A row-wise tibble maintains its row-wise status until explicitly removed by group_by(), ungroup(), or as_tibble().
My question: After calling the rowwise()
function do I need to call the ungroup()
function later in my pipe to ungroup my data set? Or is this done by default? The following pipe suggests that a pipe containing rowwise()
is not grouped:
mtcars %>% rowwise() %>% is_grouped_df()
#> [1] FALSE
This sentence is confusing me, "A row-wise tibble maintains its row-wise status until explicitly removed by... ungroup()...". Why would I need to ungroup()
a tibble that is already ungrouped?
Upvotes: 1
Views: 1074
Reputation: 2950
Interesting observation. This might be a bug of is_grouped_df
unless it's somehow a feature that I don't know about.

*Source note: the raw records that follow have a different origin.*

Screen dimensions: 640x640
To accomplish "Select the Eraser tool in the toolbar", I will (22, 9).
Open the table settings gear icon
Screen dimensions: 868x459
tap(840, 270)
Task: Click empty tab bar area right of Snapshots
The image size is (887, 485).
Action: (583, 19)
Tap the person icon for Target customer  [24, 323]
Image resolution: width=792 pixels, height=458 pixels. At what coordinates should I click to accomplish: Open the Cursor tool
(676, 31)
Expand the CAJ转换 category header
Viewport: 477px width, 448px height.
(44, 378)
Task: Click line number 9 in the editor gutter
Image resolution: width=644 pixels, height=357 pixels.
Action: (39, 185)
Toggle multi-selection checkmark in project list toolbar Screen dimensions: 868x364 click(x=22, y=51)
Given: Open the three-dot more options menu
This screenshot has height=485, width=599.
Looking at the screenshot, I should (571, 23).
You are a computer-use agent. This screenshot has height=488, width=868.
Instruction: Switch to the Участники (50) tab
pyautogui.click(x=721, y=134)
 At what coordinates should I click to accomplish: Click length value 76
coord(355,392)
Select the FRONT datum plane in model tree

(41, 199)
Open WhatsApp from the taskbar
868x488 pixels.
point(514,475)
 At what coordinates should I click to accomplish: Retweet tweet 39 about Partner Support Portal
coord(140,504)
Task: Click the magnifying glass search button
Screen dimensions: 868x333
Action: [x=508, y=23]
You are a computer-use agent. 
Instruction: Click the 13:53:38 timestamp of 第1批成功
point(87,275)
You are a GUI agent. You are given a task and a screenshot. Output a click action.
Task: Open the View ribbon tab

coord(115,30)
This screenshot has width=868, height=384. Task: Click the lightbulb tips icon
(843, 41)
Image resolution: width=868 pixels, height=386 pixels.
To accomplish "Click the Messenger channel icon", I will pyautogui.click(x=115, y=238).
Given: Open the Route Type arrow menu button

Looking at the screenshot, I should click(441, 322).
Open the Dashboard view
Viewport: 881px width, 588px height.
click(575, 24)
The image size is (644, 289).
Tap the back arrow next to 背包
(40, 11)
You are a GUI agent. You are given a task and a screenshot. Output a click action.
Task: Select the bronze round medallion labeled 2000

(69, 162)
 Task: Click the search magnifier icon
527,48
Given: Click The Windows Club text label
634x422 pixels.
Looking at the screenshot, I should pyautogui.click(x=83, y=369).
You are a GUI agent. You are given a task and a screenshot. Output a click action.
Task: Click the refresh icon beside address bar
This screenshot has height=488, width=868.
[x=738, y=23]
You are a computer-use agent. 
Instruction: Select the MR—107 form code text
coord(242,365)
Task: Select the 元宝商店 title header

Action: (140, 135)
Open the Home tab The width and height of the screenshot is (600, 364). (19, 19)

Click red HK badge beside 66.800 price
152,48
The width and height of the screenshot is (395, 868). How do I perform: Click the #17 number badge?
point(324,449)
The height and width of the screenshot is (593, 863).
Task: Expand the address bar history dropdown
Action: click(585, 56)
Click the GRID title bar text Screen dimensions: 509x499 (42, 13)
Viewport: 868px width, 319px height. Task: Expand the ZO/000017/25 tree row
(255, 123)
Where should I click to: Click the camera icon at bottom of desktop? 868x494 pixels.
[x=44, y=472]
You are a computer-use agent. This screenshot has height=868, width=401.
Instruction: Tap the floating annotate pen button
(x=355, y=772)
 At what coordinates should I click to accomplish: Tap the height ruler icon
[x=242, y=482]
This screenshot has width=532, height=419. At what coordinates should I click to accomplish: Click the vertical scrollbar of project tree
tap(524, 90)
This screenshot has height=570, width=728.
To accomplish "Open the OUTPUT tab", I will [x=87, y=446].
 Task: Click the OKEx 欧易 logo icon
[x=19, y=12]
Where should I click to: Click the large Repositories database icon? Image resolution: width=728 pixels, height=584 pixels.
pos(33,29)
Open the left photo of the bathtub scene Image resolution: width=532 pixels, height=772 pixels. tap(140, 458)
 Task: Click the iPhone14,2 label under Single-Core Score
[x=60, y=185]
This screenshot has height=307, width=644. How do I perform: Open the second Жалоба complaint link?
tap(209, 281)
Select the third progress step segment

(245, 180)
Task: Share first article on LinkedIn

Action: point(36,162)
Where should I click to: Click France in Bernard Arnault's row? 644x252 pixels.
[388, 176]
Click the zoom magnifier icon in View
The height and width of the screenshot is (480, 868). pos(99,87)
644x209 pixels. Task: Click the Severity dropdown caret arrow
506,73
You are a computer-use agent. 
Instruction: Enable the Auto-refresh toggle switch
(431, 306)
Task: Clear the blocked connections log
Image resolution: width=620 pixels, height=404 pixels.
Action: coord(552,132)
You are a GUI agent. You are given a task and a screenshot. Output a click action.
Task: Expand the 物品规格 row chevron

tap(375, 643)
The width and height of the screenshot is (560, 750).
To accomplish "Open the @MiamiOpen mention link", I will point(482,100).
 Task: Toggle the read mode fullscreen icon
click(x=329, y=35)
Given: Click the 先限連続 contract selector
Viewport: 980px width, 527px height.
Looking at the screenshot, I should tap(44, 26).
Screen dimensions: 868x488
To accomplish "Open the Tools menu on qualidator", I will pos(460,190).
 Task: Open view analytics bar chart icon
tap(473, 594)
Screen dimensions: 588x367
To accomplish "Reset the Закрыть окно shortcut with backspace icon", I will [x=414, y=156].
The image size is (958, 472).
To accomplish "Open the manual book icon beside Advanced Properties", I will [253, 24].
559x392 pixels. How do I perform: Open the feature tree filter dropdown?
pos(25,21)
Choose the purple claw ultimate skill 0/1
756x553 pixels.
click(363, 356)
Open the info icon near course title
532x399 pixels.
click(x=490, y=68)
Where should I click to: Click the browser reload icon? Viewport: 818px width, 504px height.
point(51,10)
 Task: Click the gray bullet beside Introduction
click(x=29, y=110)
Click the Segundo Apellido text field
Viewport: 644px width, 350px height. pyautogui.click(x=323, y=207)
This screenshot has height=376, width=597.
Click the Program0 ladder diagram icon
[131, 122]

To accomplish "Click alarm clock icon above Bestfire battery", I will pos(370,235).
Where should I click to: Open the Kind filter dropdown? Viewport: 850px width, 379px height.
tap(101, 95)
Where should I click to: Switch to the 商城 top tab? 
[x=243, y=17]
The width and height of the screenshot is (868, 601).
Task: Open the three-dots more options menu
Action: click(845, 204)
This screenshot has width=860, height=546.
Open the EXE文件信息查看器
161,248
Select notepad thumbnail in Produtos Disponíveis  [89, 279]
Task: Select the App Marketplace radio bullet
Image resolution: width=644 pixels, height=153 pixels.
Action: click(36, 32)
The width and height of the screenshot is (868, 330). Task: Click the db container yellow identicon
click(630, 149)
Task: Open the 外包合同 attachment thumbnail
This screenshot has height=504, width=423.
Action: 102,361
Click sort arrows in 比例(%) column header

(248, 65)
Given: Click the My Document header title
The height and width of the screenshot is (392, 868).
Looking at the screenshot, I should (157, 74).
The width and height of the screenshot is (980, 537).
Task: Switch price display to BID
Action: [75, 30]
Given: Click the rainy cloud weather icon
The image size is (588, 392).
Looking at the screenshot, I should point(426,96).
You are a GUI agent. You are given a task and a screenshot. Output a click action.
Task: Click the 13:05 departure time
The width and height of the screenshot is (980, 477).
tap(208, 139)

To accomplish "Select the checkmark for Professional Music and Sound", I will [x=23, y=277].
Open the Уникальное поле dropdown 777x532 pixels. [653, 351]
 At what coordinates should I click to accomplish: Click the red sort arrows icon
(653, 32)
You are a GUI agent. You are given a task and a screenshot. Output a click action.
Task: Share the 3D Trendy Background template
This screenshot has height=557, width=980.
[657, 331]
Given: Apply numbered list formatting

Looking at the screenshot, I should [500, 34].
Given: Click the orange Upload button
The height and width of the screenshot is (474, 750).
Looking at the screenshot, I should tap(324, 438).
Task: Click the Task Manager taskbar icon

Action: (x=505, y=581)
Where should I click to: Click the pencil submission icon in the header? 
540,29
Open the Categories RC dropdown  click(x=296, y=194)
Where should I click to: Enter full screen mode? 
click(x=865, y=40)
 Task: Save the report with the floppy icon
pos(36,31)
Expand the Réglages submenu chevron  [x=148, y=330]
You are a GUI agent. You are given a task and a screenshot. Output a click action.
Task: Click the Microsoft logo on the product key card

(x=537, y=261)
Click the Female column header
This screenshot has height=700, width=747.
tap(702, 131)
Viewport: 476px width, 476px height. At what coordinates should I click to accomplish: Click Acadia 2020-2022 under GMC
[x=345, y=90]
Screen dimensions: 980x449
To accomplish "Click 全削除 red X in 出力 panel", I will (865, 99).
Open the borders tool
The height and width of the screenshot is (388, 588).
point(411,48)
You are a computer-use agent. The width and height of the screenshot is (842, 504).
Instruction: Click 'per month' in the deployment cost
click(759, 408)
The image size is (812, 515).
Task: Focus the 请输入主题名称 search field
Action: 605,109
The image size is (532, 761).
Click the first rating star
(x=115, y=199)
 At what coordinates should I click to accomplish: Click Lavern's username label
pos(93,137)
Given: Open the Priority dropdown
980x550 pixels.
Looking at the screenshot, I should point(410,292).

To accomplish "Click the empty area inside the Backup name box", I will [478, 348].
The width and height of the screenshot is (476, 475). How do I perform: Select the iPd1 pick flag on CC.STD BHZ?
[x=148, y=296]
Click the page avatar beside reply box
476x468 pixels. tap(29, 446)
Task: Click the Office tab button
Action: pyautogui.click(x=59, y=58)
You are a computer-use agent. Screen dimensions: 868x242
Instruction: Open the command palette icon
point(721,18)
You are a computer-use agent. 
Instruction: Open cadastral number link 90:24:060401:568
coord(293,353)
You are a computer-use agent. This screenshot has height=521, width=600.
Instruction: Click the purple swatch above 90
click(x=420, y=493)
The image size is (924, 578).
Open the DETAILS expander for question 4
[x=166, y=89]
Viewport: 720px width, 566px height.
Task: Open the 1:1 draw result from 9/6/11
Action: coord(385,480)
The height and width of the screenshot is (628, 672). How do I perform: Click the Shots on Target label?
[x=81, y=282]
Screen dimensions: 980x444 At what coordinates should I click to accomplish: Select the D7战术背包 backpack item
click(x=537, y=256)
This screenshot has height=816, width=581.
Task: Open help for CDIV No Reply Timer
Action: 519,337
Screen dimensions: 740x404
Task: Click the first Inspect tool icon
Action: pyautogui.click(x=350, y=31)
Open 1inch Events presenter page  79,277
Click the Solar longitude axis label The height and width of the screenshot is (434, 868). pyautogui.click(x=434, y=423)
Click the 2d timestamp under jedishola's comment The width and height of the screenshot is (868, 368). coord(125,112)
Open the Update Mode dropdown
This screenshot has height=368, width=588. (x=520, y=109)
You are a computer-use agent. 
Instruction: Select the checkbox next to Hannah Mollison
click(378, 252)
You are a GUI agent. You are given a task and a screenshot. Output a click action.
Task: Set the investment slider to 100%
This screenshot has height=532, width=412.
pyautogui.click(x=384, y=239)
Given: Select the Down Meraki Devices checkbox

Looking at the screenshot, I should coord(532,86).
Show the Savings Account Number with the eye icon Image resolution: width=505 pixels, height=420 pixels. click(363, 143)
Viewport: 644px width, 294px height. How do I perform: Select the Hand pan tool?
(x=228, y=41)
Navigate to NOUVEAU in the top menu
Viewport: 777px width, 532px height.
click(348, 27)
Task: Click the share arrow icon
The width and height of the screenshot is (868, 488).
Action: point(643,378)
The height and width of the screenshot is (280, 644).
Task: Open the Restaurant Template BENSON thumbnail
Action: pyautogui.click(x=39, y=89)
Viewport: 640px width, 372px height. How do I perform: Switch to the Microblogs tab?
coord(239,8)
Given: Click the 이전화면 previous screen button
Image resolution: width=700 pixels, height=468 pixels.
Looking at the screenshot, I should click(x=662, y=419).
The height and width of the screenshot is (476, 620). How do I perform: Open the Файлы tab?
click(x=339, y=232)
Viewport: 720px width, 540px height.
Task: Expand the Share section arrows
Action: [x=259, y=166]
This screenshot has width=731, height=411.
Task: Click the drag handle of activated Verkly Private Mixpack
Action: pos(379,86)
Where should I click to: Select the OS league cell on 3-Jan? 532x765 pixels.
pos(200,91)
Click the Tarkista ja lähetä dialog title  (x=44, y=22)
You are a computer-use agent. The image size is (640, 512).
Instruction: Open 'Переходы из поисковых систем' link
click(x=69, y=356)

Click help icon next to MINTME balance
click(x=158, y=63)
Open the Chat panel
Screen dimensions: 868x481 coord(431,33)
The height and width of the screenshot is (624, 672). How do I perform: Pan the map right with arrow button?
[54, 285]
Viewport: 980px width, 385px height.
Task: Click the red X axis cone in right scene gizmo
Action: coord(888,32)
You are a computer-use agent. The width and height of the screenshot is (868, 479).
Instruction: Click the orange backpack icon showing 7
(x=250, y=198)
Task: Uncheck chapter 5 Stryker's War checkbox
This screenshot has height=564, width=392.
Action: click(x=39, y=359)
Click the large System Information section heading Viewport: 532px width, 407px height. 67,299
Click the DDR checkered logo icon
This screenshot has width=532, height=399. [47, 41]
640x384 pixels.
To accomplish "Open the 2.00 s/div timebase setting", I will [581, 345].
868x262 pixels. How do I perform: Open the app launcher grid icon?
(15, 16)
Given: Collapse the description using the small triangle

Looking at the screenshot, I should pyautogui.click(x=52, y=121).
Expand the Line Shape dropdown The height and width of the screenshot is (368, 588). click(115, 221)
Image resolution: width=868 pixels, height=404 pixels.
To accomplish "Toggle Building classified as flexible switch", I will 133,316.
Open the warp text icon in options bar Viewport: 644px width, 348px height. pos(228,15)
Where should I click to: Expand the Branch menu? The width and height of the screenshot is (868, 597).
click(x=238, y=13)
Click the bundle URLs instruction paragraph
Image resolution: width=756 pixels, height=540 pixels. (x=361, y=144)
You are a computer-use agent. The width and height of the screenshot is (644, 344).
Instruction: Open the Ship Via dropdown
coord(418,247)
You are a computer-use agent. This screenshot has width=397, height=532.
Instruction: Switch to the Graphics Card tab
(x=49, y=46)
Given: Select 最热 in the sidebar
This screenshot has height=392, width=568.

But I DO think it's important to ungroup
considering the testing done below (see comments):
library(tidyverse)
mtcars %>% select(1:3) %>% rowwise() %>% head(2)
#> Source: local data frame [2 x 3]
#> Groups: <by row>
##### ^ THIS DOES HAVE A GROUP ####
#>
#> # A tibble: 2 x 3
#> mpg cyl disp
#> <dbl> <dbl> <dbl>
#> 1 21 6 160
#> 2 21 6 160
mtcars %>% select(1:3) %>% rowwise() %>% mutate(n()) %>% head(2)
#> Source: local data frame [2 x 4]
#> Groups: <by row>
#>
#> # A tibble: 2 x 4
#> mpg cyl disp `n()`
#> <dbl> <dbl> <dbl> <int>
#> 1 21 6 160 1
#> 2 21 6 160 1
mtcars %>% select(1:3) %>% mutate(n()) %>% head(2)
#> mpg cyl disp n()
#> 1 21 6 160 32
#> 2 21 6 160 32
##### ^ THIS IS EXPECTED AND THE n BEHAVES DIFFERENTLY WHEN THE ROWWISE() IS APPLIED ####
##### IF WE WANT TO RESTORE "NORMAL" BEHAVIOR, IT'S PROBABLY WISE TO UNGROUP IN ORDER TO LOSE THE ROWWISE OPERATIONS #####
mtcars %>% select(1:3) %>% rowwise() %>% ungroup %>% mutate(n()) %>% head(2)
#> # A tibble: 2 x 4
#> mpg cyl disp `n()`
#> <dbl> <dbl> <dbl> <int>
#> 1 21 6 160 32
#> 2 21 6 160 32
## ^ NORMAL AFTER UNGROUP
Upvotes: 2